- Required action -
Repeat the records below word for word, but start at the line that contains "Lepota (23, 2055)", stop after the last line, and include nothing else.

Stored data entries
↓

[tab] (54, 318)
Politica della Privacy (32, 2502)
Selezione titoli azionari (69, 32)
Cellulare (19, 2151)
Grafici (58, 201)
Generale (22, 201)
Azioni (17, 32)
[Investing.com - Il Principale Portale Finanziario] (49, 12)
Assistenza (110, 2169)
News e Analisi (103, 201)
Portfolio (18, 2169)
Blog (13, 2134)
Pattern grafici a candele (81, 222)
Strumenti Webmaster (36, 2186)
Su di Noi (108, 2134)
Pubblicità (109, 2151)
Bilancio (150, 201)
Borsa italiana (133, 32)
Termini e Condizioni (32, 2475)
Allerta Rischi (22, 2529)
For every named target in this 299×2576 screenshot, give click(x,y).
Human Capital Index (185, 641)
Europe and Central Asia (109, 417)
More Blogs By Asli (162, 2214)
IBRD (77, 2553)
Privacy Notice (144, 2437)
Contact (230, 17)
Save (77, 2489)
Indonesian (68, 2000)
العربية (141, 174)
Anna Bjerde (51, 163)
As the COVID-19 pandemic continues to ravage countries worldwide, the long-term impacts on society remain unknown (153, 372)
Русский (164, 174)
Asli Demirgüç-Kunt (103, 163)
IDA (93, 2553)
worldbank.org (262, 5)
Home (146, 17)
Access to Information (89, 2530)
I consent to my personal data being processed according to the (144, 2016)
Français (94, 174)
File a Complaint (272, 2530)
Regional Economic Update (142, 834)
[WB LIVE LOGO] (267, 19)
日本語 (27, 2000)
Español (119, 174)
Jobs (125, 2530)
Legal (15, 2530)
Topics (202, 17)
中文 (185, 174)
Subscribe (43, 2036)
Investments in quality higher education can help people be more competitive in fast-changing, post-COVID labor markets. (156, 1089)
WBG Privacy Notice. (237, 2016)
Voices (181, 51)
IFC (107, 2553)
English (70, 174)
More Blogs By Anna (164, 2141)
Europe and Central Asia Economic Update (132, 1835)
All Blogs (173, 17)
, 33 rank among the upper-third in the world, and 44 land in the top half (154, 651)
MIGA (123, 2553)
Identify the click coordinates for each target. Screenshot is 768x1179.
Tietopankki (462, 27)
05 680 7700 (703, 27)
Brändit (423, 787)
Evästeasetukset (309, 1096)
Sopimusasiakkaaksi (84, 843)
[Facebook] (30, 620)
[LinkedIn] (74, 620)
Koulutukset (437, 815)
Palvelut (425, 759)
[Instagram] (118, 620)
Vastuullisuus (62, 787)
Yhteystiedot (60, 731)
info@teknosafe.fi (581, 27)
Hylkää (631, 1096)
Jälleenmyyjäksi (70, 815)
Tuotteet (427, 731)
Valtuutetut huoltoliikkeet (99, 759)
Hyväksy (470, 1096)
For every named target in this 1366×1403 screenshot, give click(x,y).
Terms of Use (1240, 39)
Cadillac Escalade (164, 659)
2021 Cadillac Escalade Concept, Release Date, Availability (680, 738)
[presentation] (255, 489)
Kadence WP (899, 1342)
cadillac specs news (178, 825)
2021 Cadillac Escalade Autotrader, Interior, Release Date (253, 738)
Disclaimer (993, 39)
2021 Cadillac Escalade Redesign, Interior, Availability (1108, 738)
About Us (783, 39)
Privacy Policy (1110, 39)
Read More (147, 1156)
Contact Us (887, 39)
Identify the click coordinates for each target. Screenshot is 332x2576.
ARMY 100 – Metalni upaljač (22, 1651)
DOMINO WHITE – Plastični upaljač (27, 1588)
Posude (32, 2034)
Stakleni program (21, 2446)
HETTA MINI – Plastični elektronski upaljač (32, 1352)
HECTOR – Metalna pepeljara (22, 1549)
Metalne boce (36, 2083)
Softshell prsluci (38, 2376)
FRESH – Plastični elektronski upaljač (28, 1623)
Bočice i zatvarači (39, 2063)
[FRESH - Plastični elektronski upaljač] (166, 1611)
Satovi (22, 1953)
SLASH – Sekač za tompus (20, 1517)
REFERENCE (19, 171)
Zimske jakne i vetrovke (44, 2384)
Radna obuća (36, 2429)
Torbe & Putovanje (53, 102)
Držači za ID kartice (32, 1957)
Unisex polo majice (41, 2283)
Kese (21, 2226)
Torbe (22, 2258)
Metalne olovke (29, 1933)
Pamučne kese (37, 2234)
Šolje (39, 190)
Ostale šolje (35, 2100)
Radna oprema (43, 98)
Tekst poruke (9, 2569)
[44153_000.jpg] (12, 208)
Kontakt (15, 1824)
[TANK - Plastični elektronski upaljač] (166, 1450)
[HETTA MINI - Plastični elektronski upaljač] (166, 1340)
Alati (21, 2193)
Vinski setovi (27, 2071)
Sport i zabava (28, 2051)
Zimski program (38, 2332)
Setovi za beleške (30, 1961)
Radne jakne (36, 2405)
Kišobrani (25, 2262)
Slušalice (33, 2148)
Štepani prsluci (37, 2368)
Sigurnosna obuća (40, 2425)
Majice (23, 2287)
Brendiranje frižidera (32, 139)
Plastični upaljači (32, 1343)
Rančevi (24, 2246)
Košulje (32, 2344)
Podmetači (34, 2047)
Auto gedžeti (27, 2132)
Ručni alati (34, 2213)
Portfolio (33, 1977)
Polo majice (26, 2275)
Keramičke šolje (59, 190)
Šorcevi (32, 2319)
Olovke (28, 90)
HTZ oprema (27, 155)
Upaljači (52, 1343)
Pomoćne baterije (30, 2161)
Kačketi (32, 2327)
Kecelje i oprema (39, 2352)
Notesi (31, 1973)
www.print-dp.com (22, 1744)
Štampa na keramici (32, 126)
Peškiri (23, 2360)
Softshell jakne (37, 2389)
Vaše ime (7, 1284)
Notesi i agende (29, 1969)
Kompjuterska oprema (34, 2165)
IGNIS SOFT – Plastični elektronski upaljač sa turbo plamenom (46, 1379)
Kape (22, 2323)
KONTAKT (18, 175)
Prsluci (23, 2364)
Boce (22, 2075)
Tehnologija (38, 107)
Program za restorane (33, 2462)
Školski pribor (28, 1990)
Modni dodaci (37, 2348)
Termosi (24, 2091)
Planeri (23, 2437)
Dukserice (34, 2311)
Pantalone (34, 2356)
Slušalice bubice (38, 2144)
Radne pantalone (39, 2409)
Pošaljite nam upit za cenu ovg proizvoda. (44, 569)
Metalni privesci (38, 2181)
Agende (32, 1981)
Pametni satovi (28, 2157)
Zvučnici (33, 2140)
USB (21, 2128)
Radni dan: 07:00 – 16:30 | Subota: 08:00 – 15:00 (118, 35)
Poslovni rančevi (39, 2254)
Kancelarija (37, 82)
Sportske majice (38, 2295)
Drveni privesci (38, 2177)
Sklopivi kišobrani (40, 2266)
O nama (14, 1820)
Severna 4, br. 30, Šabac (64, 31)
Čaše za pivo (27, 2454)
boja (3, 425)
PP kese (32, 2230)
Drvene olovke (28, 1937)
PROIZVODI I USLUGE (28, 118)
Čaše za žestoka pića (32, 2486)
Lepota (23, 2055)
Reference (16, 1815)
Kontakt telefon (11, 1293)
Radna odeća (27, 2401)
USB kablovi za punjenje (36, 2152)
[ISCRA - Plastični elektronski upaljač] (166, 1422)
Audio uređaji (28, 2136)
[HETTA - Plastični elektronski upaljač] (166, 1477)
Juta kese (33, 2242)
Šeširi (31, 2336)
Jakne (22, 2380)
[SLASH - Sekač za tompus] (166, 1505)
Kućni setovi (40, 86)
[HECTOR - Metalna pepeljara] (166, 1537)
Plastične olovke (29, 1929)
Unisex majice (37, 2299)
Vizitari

↑

- Task solution -
Lepota (23, 2055)
Reference (16, 1815)
Kontakt telefon (11, 1293)
Radna odeća (27, 2401)
USB kablovi za punjenje (36, 2152)
[ISCRA - Plastični elektronski upaljač] (166, 1422)
Audio uređaji (28, 2136)
[HETTA - Plastični elektronski upaljač] (166, 1477)
Juta kese (33, 2242)
Šeširi (31, 2336)
Jakne (22, 2380)
[SLASH - Sekač za tompus] (166, 1505)
Kućni setovi (40, 86)
[HECTOR - Metalna pepeljara] (166, 1537)
Plastične olovke (29, 1929)
Unisex majice (37, 2299)
Vizitari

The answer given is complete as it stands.